1. Introduction#

This document describes Tile IR, a portable, low-level tile virtual machine and instruction set.

Unlike PTX, which models the GPU as a data-parallel single instruction multiple thread (SIMT) processor, Tile IR models the GPU as a tile-based processor. In Tile IR, each logical thread (tile block) computes over partial fragments (tiles) of multi-dimensional arrays (tensors).

1.1. Scalable Data Parallel Computing with Tiles on GPU#

The CUDA platform provides portability through CUDA C++ and PTX, allowing code written for older GPU generations to run efficiently on newer ones. These mechanisms enable developers to write software for one family of GPUs and continue to deploy it on future generations.

The rapid evolution of hardware features, such as tensor cores, has increased programming-model complexity, requiring greater expertise and hardware understanding to write portable and performant code. Since Volta, each new GPU generation introduces powerful new hardware features, giving rise to new programming paradigms.

To address these challenges, Tile IR introduces a virtual instruction set that enables native programming of the hardware in terms of tiles, allowing developers to write higher-level code that can be efficiently executed across multiple GPUs with minimal changes.

While PTX ensures portability for SIMT programs, Tile IR extends the CUDA platform with native support for tile-based programs, allowing developers to focus on partitioning their data-parallel programs into tiles and tile blocks, letting Tile IR handle

the mapping onto hardware resources such as threads, the memory hierarchy, and tensor cores.

By raising the level of abstraction, Tile IR enables users to build new higher-level hardware-specific DSLs, compilers, and frameworks for NVIDIA hardware.

1.2. Goals and Scope#

Tile IR aims to provide a performance-portable programming model and instruction set for tile-based parallel programming.

Core goals:

  • Introduce a data-parallel tile programming abstraction that aligns with programmer intent and acts as a code generation target for DSLs and compilers.

  • Abstract tensor-cores and their programming model to enable hardware innovation without disrupting the NVIDIA ecosystem or customers’ existing software investments.

  • Abstract low-level, architecture-specific details such as CUDA threads and memory hierarchy to ensure programs can be efficiently recompiled for different GPUs.

  • Minimize abstraction overhead. While portability has a cost, Tile IR aims to keep this cost low, introducing only a modest performance overhead.

  • Provide user controls and optimization hints to recover peak performance when needed.

  • Provide seamless interoperability with existing CUDA programming models like CUDA C++ and PTX.

Tile IR achieves these core goals through the following key components, in order of importance:

  1. A versioned specification of the Tile IR abstract machine, including a versioned and portable bytecode representation.

  2. An optimizing compiler for Tile IR programs, available as part of the CUDA driver and as a standalone tool in the CUDA toolkit, similar to PTX.

  3. An MLIR dialect that existing compilers can use to target Tile IR as a backend compiler target.

1.3. Document Structure#

  1. Introduction this section.

  2. Programming Model describes the programming model of Tile IR.

  3. Syntax defines the syntax of Tile IR programs used throughout the specification.

  4. Binary Format describes the Tile IR byte code and its binary format.

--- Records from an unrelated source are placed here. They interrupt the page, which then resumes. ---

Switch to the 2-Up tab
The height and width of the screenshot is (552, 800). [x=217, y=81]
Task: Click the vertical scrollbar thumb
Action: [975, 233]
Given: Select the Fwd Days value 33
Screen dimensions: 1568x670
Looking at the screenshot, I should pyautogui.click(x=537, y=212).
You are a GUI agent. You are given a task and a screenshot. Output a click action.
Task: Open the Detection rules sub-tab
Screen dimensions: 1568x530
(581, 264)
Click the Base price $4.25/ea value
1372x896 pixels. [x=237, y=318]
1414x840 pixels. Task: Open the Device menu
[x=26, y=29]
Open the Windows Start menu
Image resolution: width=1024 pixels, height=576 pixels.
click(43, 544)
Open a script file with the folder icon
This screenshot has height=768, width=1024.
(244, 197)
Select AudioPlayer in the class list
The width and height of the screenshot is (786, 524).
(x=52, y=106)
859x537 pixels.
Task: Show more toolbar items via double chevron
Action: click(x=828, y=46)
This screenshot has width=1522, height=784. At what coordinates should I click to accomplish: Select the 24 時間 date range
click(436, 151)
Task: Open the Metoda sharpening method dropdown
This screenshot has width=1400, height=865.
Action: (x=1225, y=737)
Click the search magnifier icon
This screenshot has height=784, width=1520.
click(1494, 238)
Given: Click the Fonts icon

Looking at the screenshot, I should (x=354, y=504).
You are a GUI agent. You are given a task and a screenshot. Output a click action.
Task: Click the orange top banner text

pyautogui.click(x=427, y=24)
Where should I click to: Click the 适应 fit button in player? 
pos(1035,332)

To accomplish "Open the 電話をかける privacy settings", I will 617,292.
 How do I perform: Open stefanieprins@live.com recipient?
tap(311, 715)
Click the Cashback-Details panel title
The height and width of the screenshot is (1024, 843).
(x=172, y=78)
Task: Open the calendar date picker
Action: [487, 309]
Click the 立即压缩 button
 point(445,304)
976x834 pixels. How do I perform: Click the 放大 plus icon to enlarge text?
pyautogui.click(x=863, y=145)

  5. Type System defines the type system of Tile IR.

  6. Semantics describes the semi-formal semantics of Tile IR

  7. Memory Model describes the Tile IR memory model.

  8. Operations a listing of the full set of Tile IR operations.

  9. Debug Info describes the debug information format for Tile IR programs.

  10. Stability describes the stability guarantees of the Tile IR.

  11. Appendix contains relevant reference materials, including full programs and references.